• Extract provided
────────────────────────────────────────

When we joked that Rusty could make a misbehaving computer function properly by standing near it, we weren't necessarily kidding.

"Rusty magic," I called it. And I just can't believe it's lost forever.

When Rusty Kiser walked through the doors of The Anderson News more than nine years ago, his long red hair really didn't scream "ultimate technology professional." But it turned out that's exactly what he was.

Our parent company, Landmark Community Newspapers, and all the publications it encompasses have benefited from the fact that Don White, publisher of The News back in 1998, gave that 29-year-old nonconformist a chance.

You see, Rusty didn't hang around this newspaper long before he was promoted to an information-technology position at our central office. He spent interminable hours traveling to newspapers across the country, from North Carolina to New Mexico and Colorado to Florida.

Rusty loved computers. Fifteen minutes with the guy, and you knew that much. The first time he laid his fingers on a keyboard as a kid, he found his calling.

He was a natural teacher. Ever-patient, he calmly answered even the most basic questions with just the right mix of information - not over your head, but not beneath your intelligence. If he considered your inquiry remedial, you'd never have known it.

────────────────────────────────────────

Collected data

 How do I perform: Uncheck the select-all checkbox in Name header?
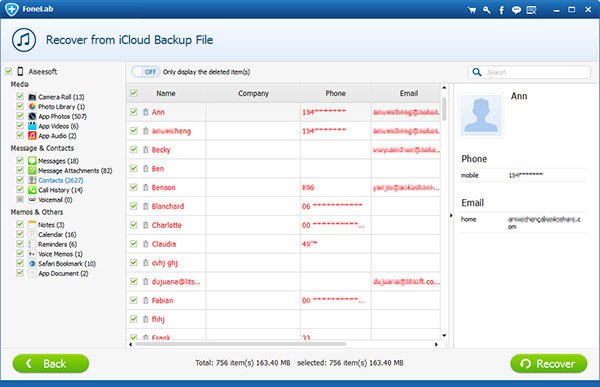coord(134,93)
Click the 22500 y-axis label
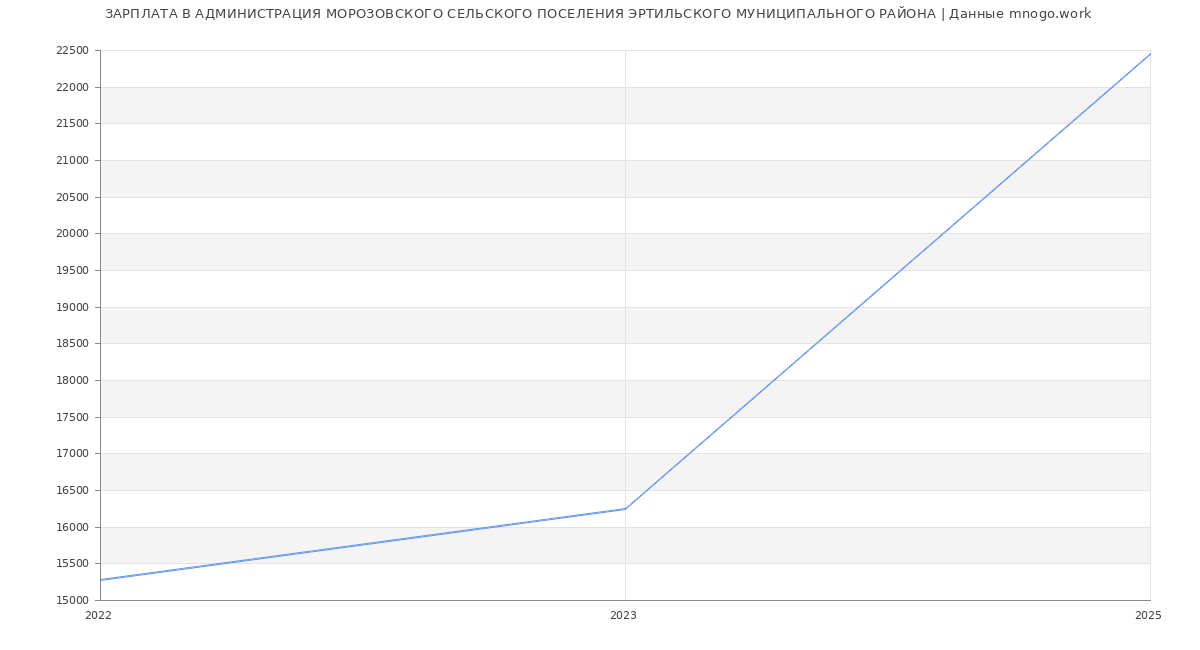 (x=73, y=51)
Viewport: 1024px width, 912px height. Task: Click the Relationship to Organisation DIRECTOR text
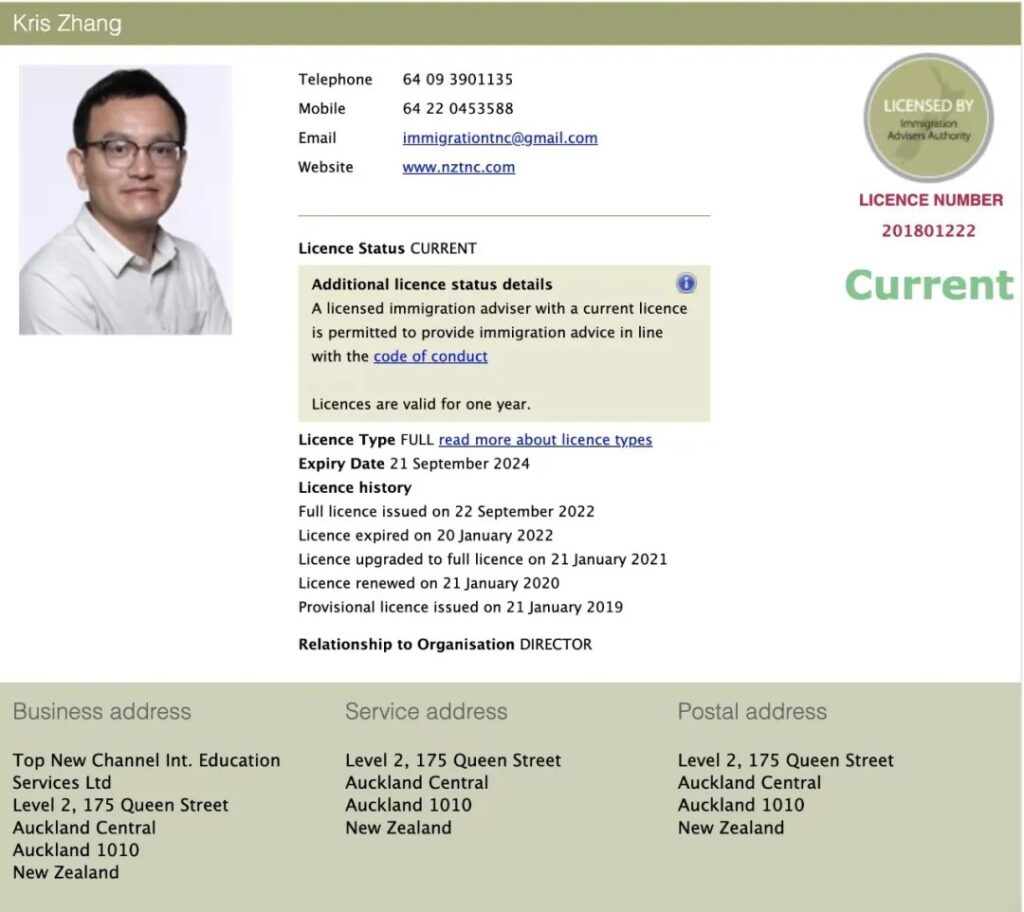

────────────────────────────────────────

• Your goal
Please repeat the part of the column about Rusty that opens with "Our parent company, Landmark" and closes with "found his calling.", substituting "countless" for "interminable".

• Worked solution
Our parent company, Landmark Community Newspapers, and all the publications it encompasses have benefited from the fact that Don White, publisher of The News back in 1998, gave that 29-year-old nonconformist a chance.

You see, Rusty didn't hang around this newspaper long before he was promoted to an information-technology position at our central office. He spent countless hours traveling to newspapers across the country, from North Carolina to New Mexico and Colorado to Florida.

Rusty loved computers. Fifteen minutes with the guy, and you knew that much. The first time he laid his fingers on a keyboard as a kid, he found his calling.